Os sapatos estavam todos lá, juntos, em círculo, como numa reunião clandestina, conspirando. A bota grande marrom e o sapato preto de bico quadrado conversavam com as sandálias havaianas, a preta esquerda meio virada de lado, `a vontade, os dois pés da azul, um de frente pro outro, decidindo, em tom conspiratório, sobre um novo lugar para descansarem.
Obviamente eles não queriam voltar para as gavetas, porque lá era muito escuro e úmido, mas também não estavam gostando de ficarem jogados pelo quarto, raramente voltando aos seus lugares, que era nas prateleiras e embaixo da escrivaninha. Os mocassins pretos que, embora fossem novos, já estavam com a boca aberta como um jacaré, achavam que qualquer lugar seria bom; eles eram contra essa manifestação por uma casa fixa. Eles se sentiam super bem em ficarem soltos, jogados pelo chão do quarto ou em qualquer canto da casa, assim de qualquer jeito, meio virados, ou até mesmo de cabeça para baixo. Na verdade, era tão relaxante ficar de cabeça para baixo!!!... mas essa não era a opinião geral.
Já os sapatos velhos, coitados, estavam todos trancados nas gavetas há tempos, sem ver a luz do dia. Como deviam estar!... muito mofo, muita tristeza. E nem tinham como participar da reunião, embora estivessem escutando tudo, por trás da porta veneziana do armário.
- Bem, acho que além de lutarmos por um lugar mais definitivo e... iam falando em coro o par de sandálias de camurça marrom quando foram interrompidos por uma das botinhas de couro, que era toda elétrica :
- e sem poeira!, já estou deixando de ser marrom e ficando cinza de tanta poeira, disse ela, nervosa,
- e sem poeira, repetiram em uníssono o par de sandálias de camurça, mas conhecidos como "Os Camurcinhas"; continuando, acho que devemos pensar também nos nossos amigos, esquecidos lá nas gavetas... temos que pensar numa solução para eles também.
Ouvem-se sons de saltos batendo no chão. Eram os sapatos de dentro do armário, aplaudindo.
- Para mim o problema maior é que nunca nos colocam de volta nos nossos lugares, porque espaço até que tem, e até que é bem bonitinha essa escrivaninha, com seus pés palitos...e é ventilado, nem acho que tenha tanta poeira assim. Acho muito difícil acharmos um lugar melhor!, diz, enfático, o sapato de salto quadrado marrom `a botinha, conhecida como "Curtinha" por ser uma bota de cano curto.

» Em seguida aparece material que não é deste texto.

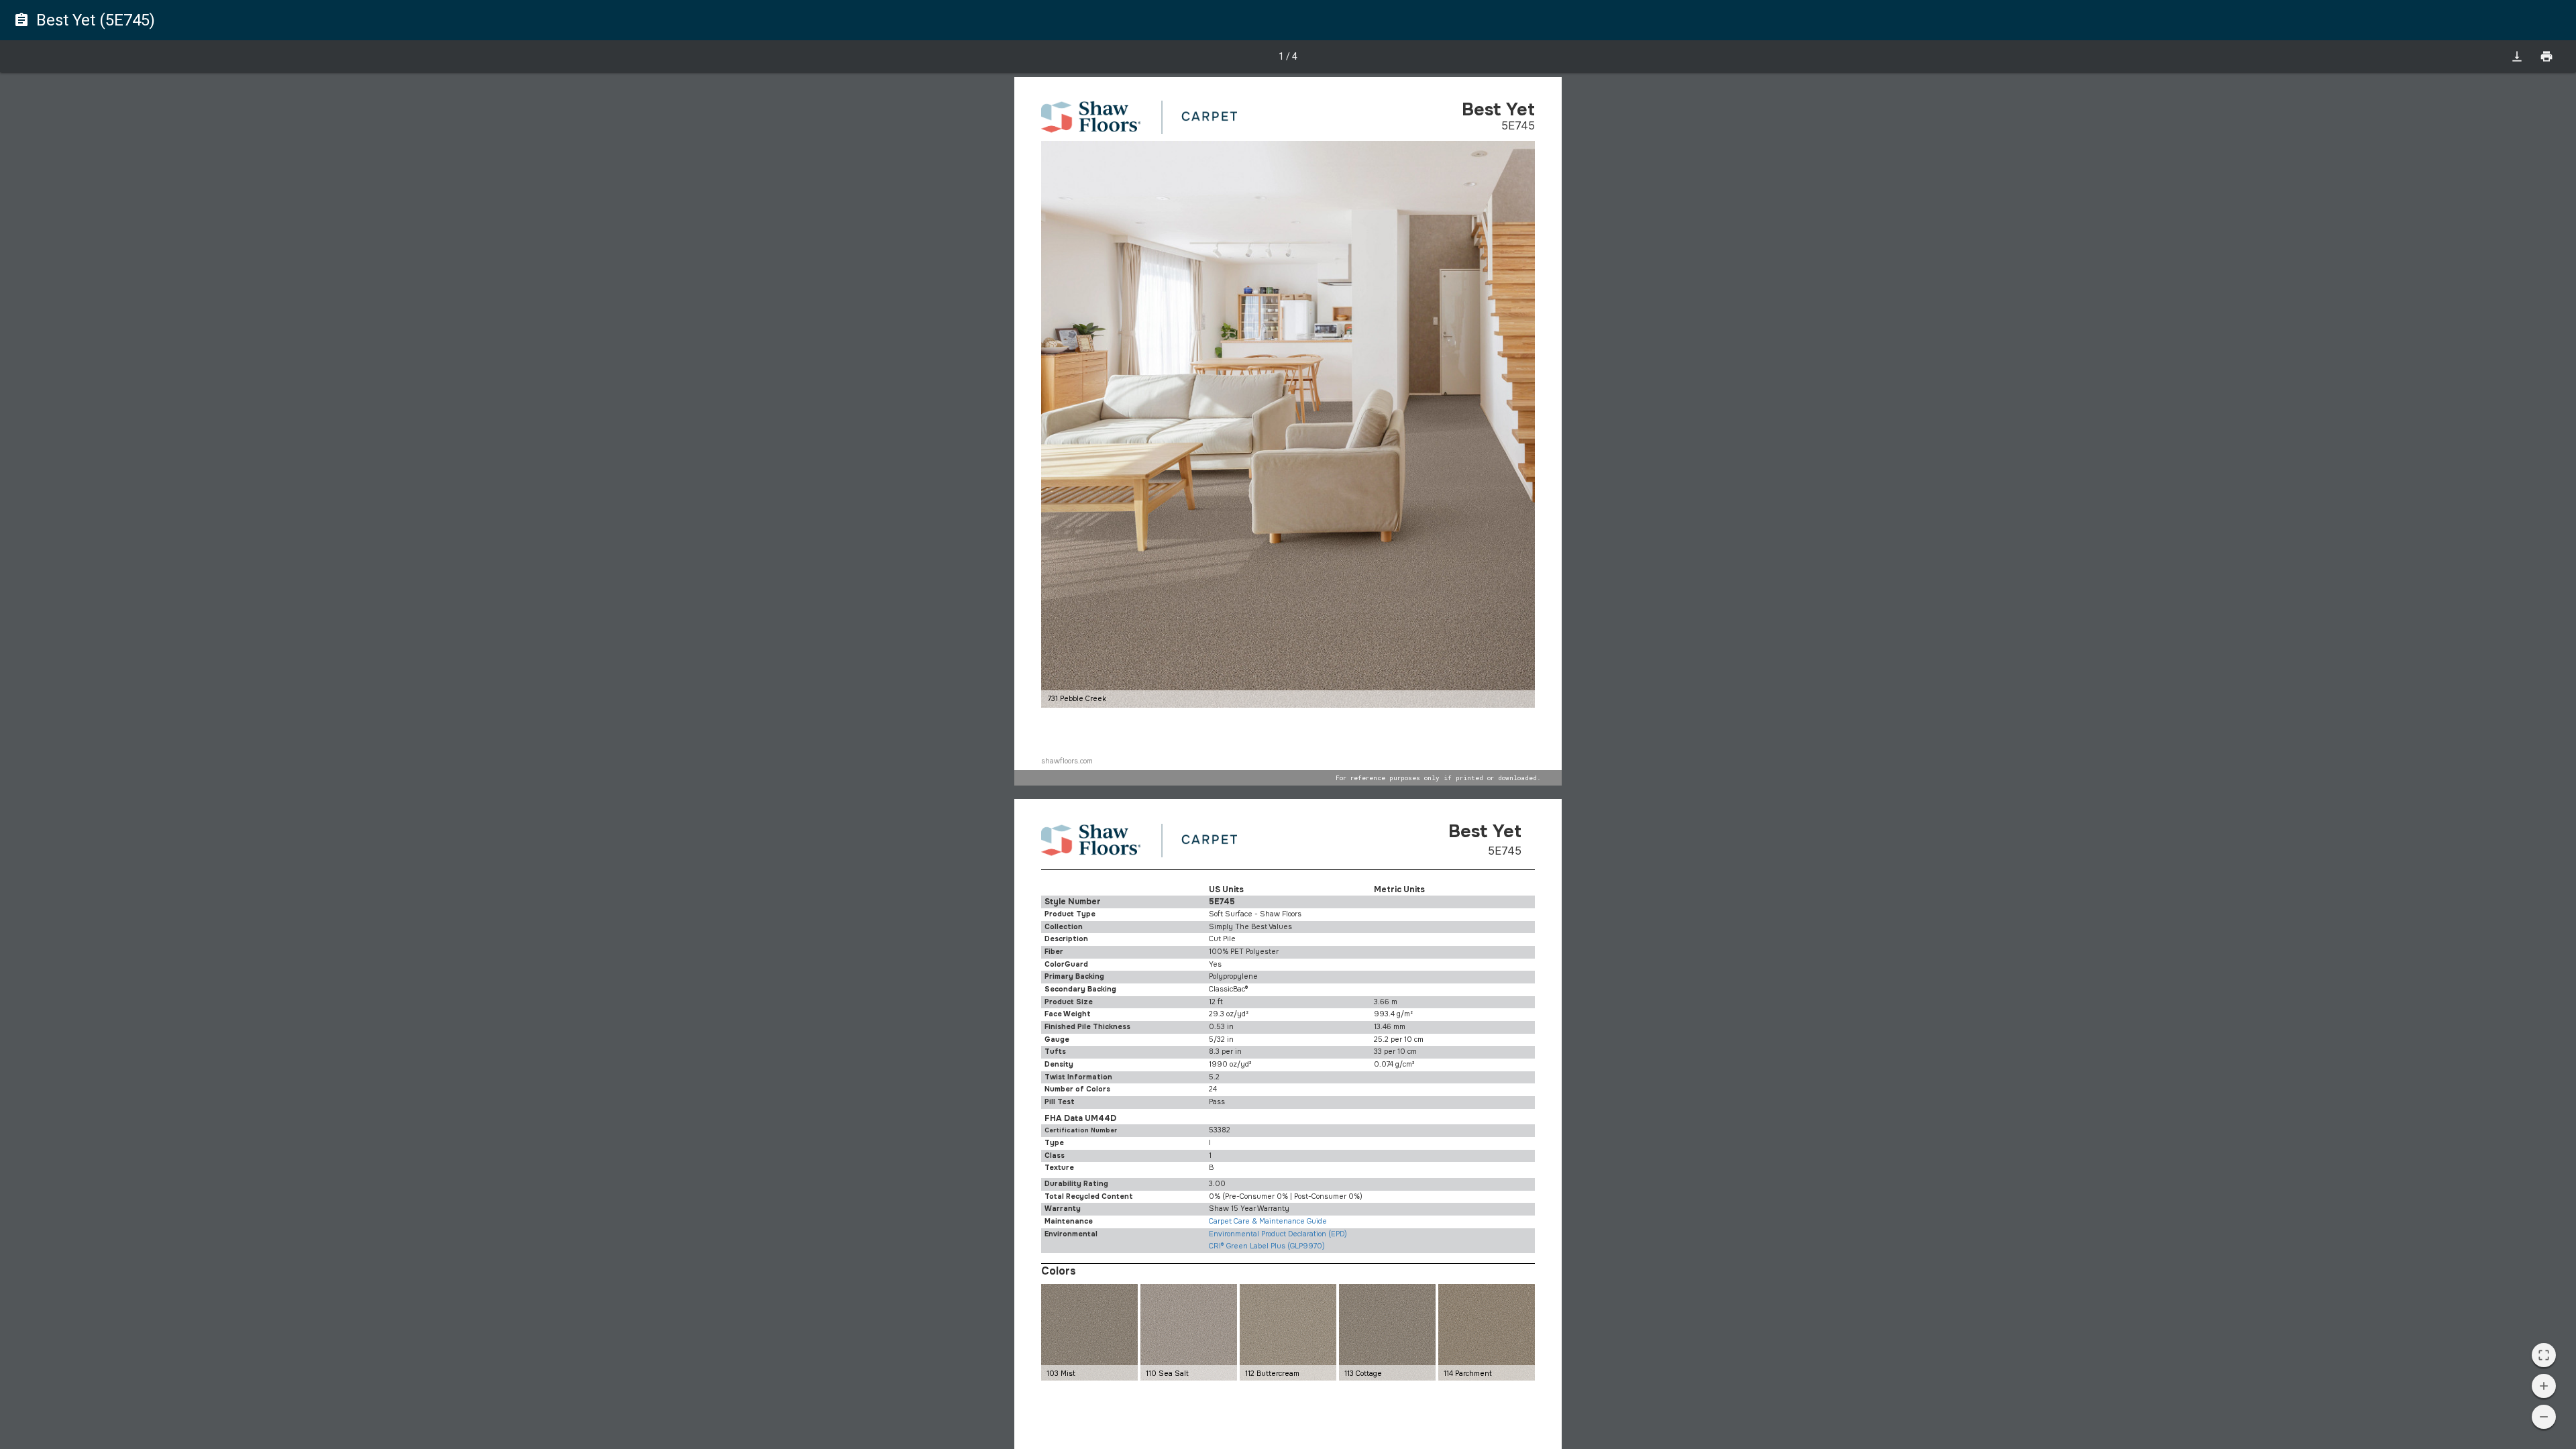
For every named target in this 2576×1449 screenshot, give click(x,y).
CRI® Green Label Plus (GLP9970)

- Bem, deveríamos então desistir de brigarmos por um novo lugar e mudar nossa reivindicação? É, realmente acho que você tem razão, é muito chato ficar largado no meio do quarto, de qualquer jeito!

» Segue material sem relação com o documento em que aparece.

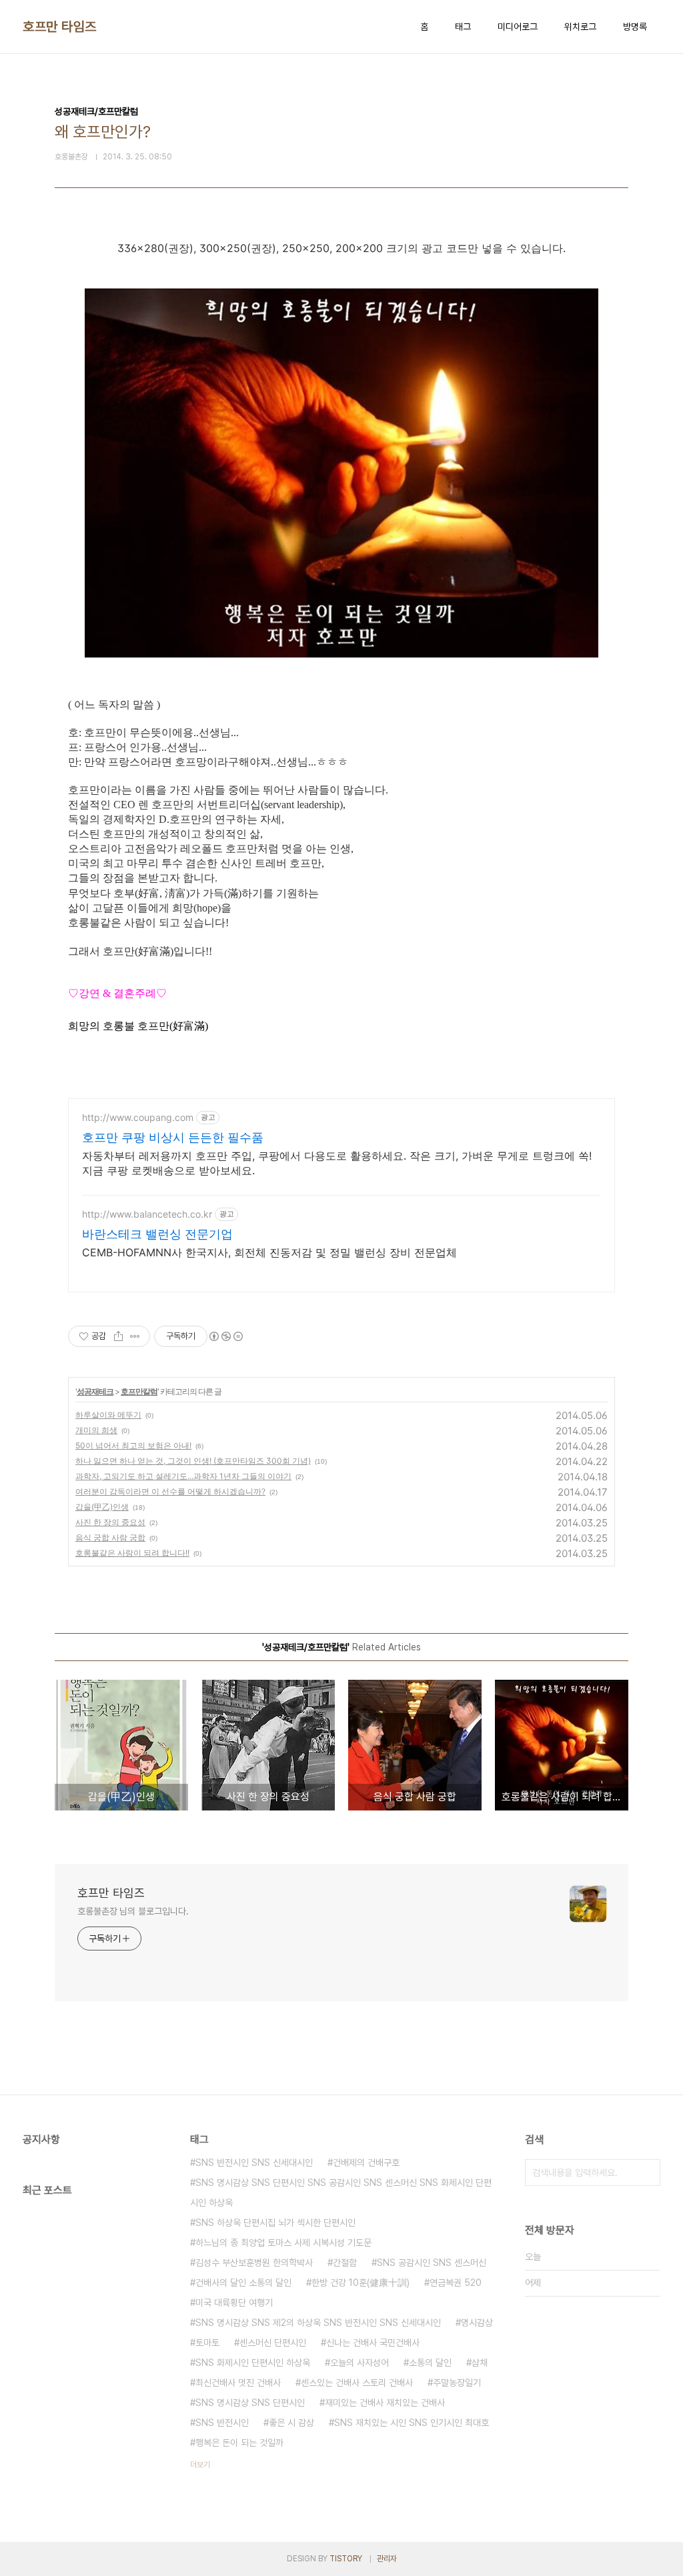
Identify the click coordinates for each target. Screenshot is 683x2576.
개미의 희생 (96, 1430)
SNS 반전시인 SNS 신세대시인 (254, 2162)
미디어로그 (518, 26)
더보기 (200, 2464)
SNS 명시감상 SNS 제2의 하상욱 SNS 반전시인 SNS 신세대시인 (318, 2322)
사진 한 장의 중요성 (110, 1522)
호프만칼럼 (139, 1391)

- E `as vezes nem temos essa sorte! Já me deixaram largada no banheiro por uns cinco dias!, reclamou Preta Di, nome menorzinho que ela usava pra não terem que falar seu nome inteiro, que era "Sandália Havaiana Preta Pé Direito'.

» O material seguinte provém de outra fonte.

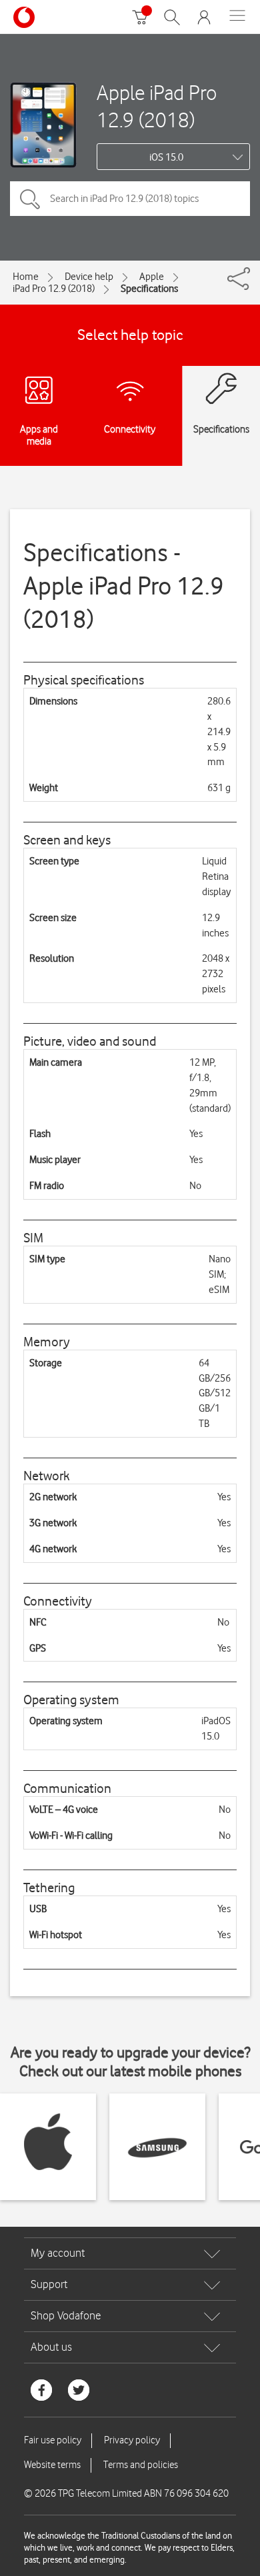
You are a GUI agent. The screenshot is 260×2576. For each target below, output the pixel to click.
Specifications (149, 289)
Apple (151, 277)
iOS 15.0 (166, 157)
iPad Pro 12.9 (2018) (54, 289)
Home (26, 277)
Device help (89, 277)
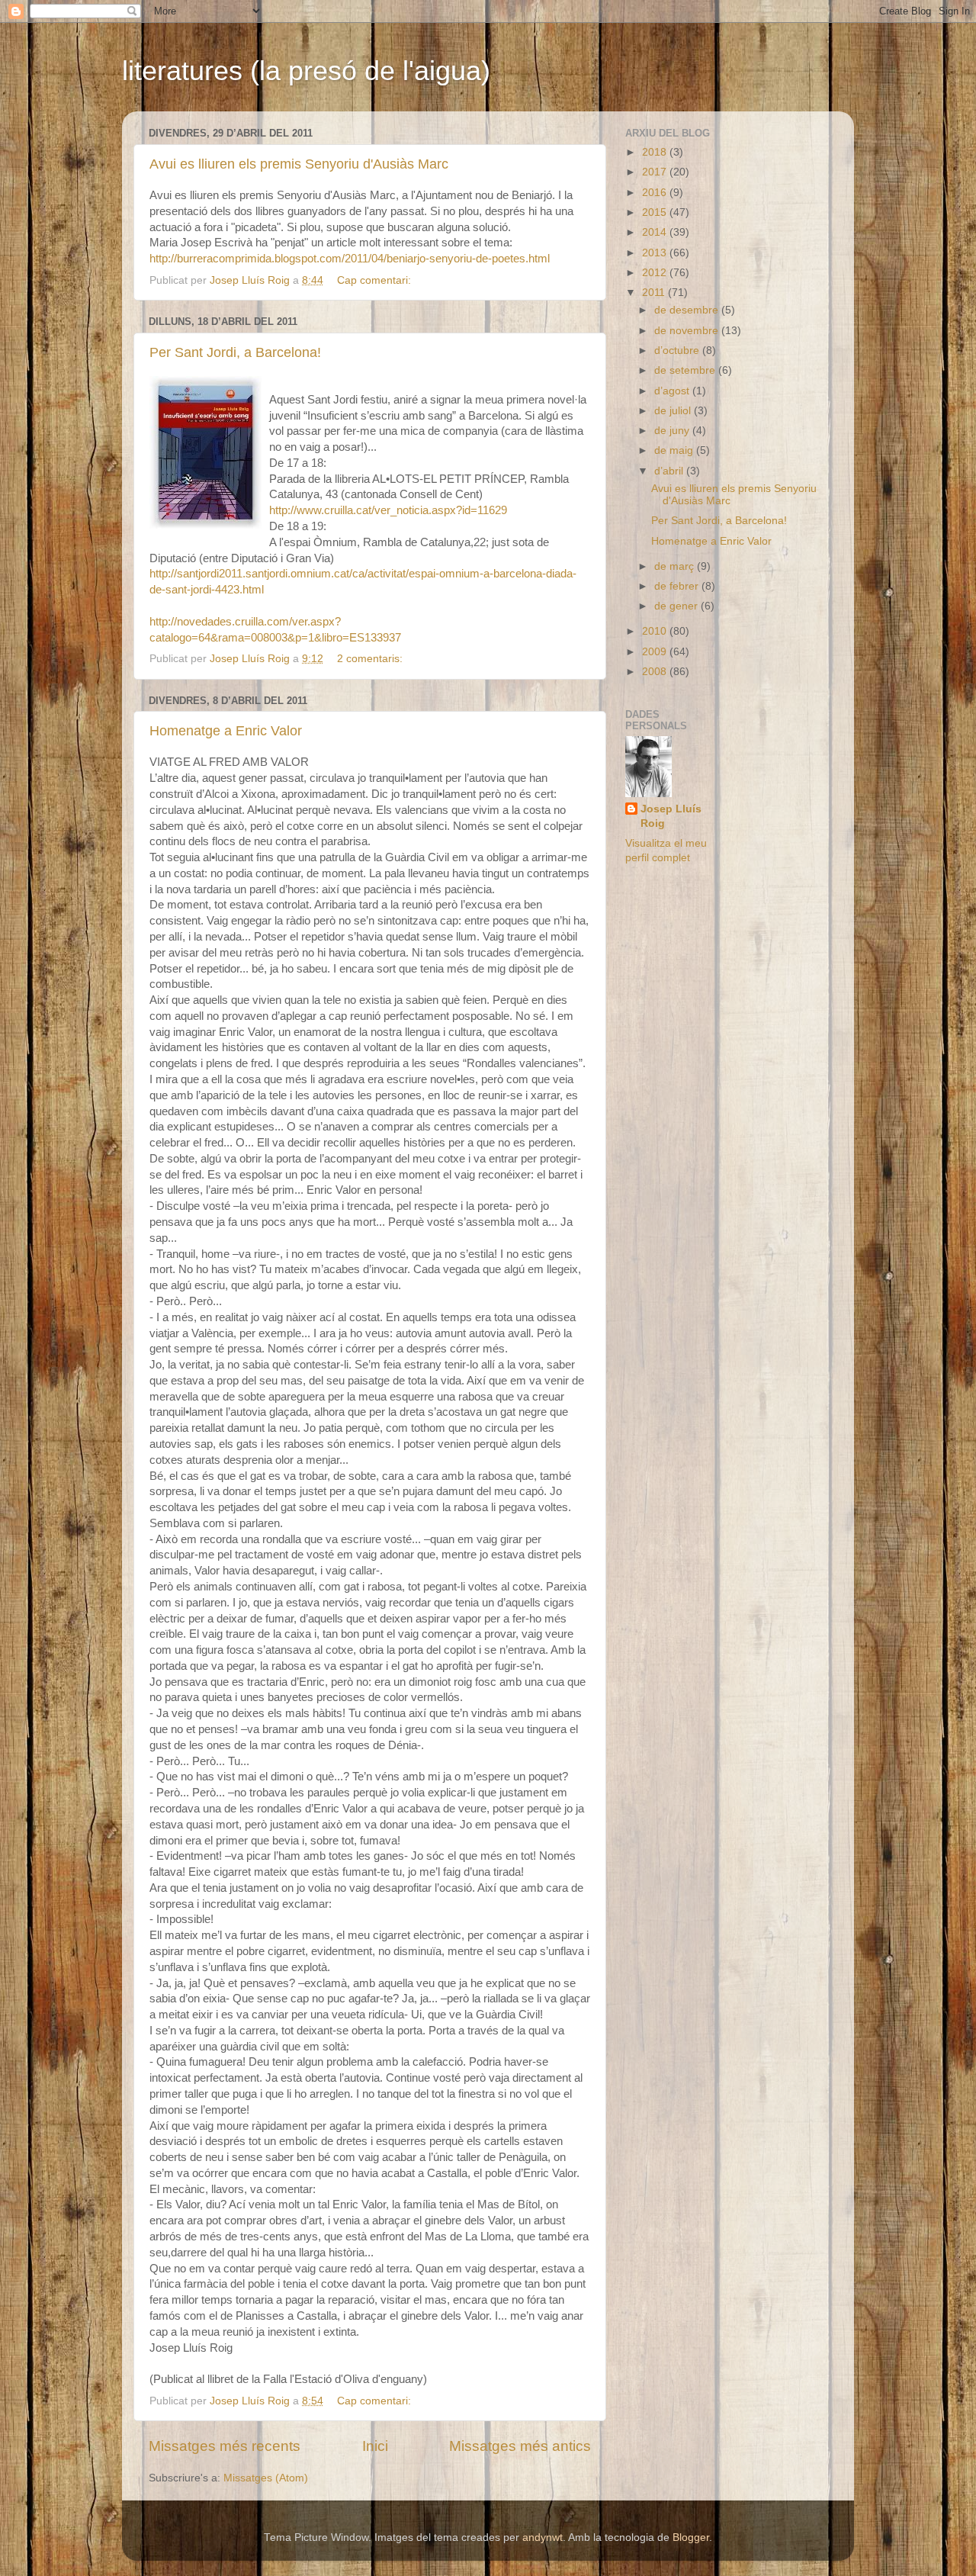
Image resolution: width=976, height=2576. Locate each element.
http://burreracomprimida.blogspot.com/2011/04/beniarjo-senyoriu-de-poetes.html (349, 258)
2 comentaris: (371, 658)
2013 (655, 253)
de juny (673, 430)
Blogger (691, 2537)
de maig (675, 450)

Eram dois pares de sandálias havaianas, um par de pretas e um par de azuis. Havia acontecido uma estória de amor platónico entre elas; a azul pé esquerdo e a preta di haviam se apaixonado quando, um dia, por descuido, seu dono as calçou trocando os pares sem perceber; a azul adorou a cor da preta, achou uma gracinha; e a preta ficou encantada com aquele tom de azul, tão diferente! Mas o chato é que ninguém poderia saber, porque além de provocar ciúmes nas outras duas sandálias, seria um escândalo na sociedade sapateira um namoro entre sandálias de cores diferentes! Então era um amor quase secreto, escondido.
Já os Camurcinhas estavam sempre juntos, rindo, lá-lá-lá. Pareciam estar, no íntimo, sempre cantando musicas secretas que só os dois sabiam, que só os dois ouviam; eram sempre muito contentes, acho que porque eram um misto de sandália e sapato, um pouco diferente dos outros, talvez, embora não chegassem a ser exóticos; eles eram até muito elegantes. E eram novos, muito novos; ainda não tinham vivido muito a vida de sapato.
Enquanto isso, deixemos os sapatos confabulando, e vamos conhecer os vestidos, suas histórias, embalados em outro tempo, sempre relembrando e sonhando, mas sem fazer muita coisa hoje em dia. Tem a história do vestido de bolinha, a história do vestido decote "diretório", do compridão de seda cor de telha, e muitas e muitas outras...
( arrumando as gavetas, achei esse começo de estória que já tinha esquecido da existência!).